Let’s be clear at the outset:

  • Affirmative Action does indeed represent racial discrimination, but as a deliberate policy to achieve equality and diversity.  Affirmative Action requires us to accept a limit on our human right to be treated as equals, regardless of race.
  • To govern is to choose.  There will be winners.  There will be losers.

We, as a population, have long accepted government limits on our rights – they’re called laws – as a condition of participating in a democratic state.  We, as a population, have the constitutional power to select our government, and we require that government to protect due legal process and core human rights.  The government requires us to respect laws and norms of behaviour.

It has never been a secret that affirmative action programs limit human rights of non-racialized (white) people.  That is precisely what affirmative action does: tilts the playing field in favour of racialized groups through provision of favored treatment to those disadvantaged by historic discrimination and bias.  The objective of the tilt is to create a more equal and harmonious society for all racial groups.

When a court invalidates a practice such as affirmative action on the grounds of discrimination, it is asserting that racial equality rights are more important than the social policy objectives of duly elected governments.  I believe this to be an abuse of power by the Court.  You cannot simply brand affirmative action illegal because the procedure deliberately, as a matter of social policy, invites inequality to address larger systemic inequalities in society.  That invalidates the rights of elected governments to use reasonable means to foster social equity.

Cui bono?  Who benefits? The Court decision benefits those who already have privileged access to material, health and social benefits: the affluent, usually non-racialized (white).  And this decision is issued under the guise of protecting human rights.  The impact of the decision may well be further failures in social cohesion.

In fairness to the Court, its decision to invalidate affirmative action programs is far from absolute.  The Court appears to argue that specific flaws in affirmative action programs are the problem:

  1. There are no measurable objectives for such programs
  2. Race is employed in a negative manner
  3. There is racial stereotyping
  4. There are no meaningful end points to the programs

Points #1 & #4 are closely related since they both refer to program management.  I do not understand why such criticisms invalidate affirmative action programs.  There are many government programs without measureable objectives or specific end points: social welfare programs would be an example.  The lack of objectives or end points stand as cogent criticisms, but hardly represent fatal flaws.
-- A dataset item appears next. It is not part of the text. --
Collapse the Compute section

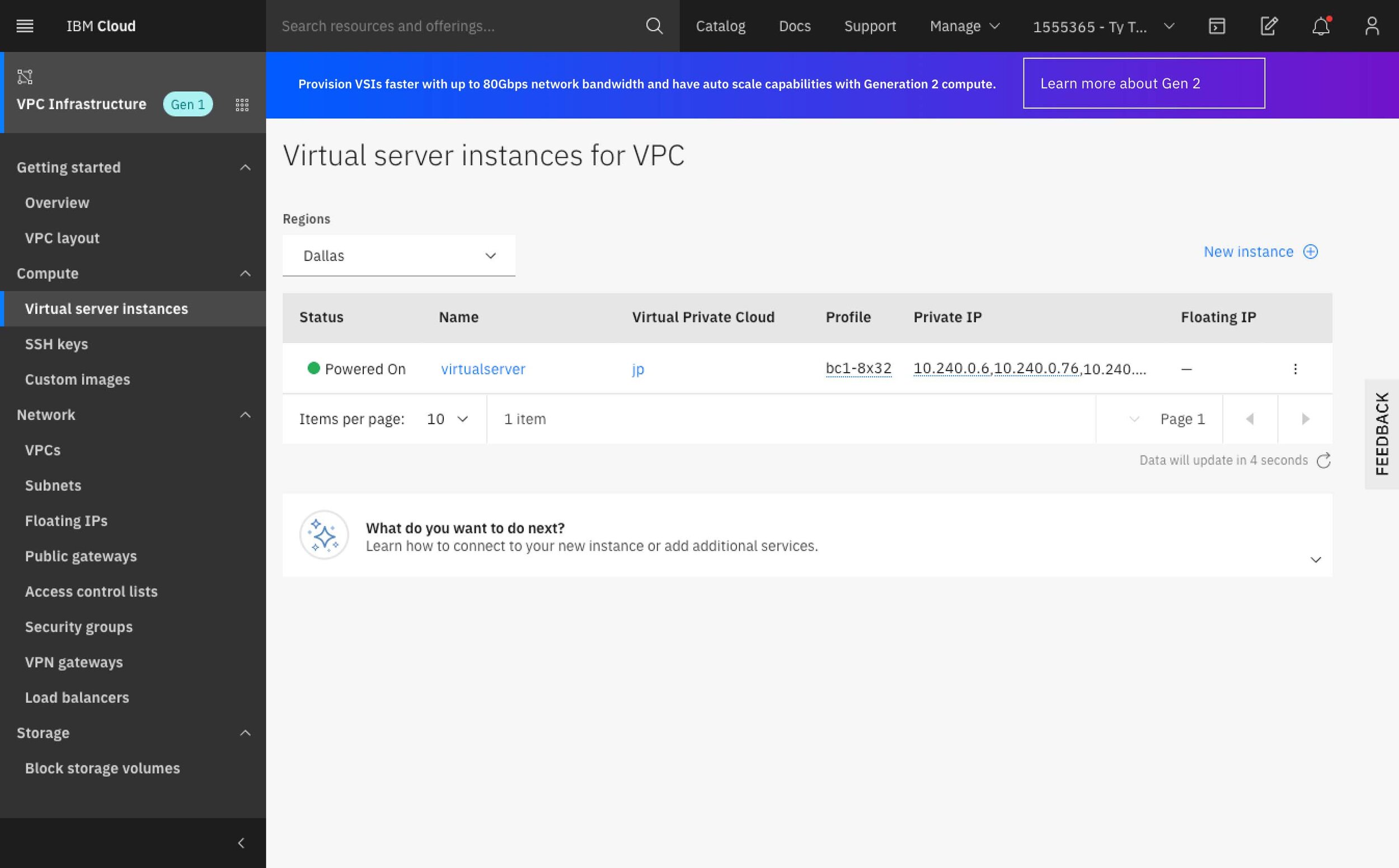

Points #2 & #3 are not flaws but features.  As discussed above, positive discrimination involves treating races differently: that is the point of affirmative action.

Obiter dicta, one should note an element of inconsistency if not hypocrisy in the US Supreme Court’s decision.  While affirmative action in favour of disadvantaged groups is found ultra vires, other university programs which allow selection on other grounds than academic merit are not challenged.  Many universities grant admission preferences for exceptional athletes, for the offspring of alumi/ae, or for nominees of significant financial donors.  In effect, university programs to benefit  the disadvantaged are disallowed; university programs to benefit the advantaged are allowed.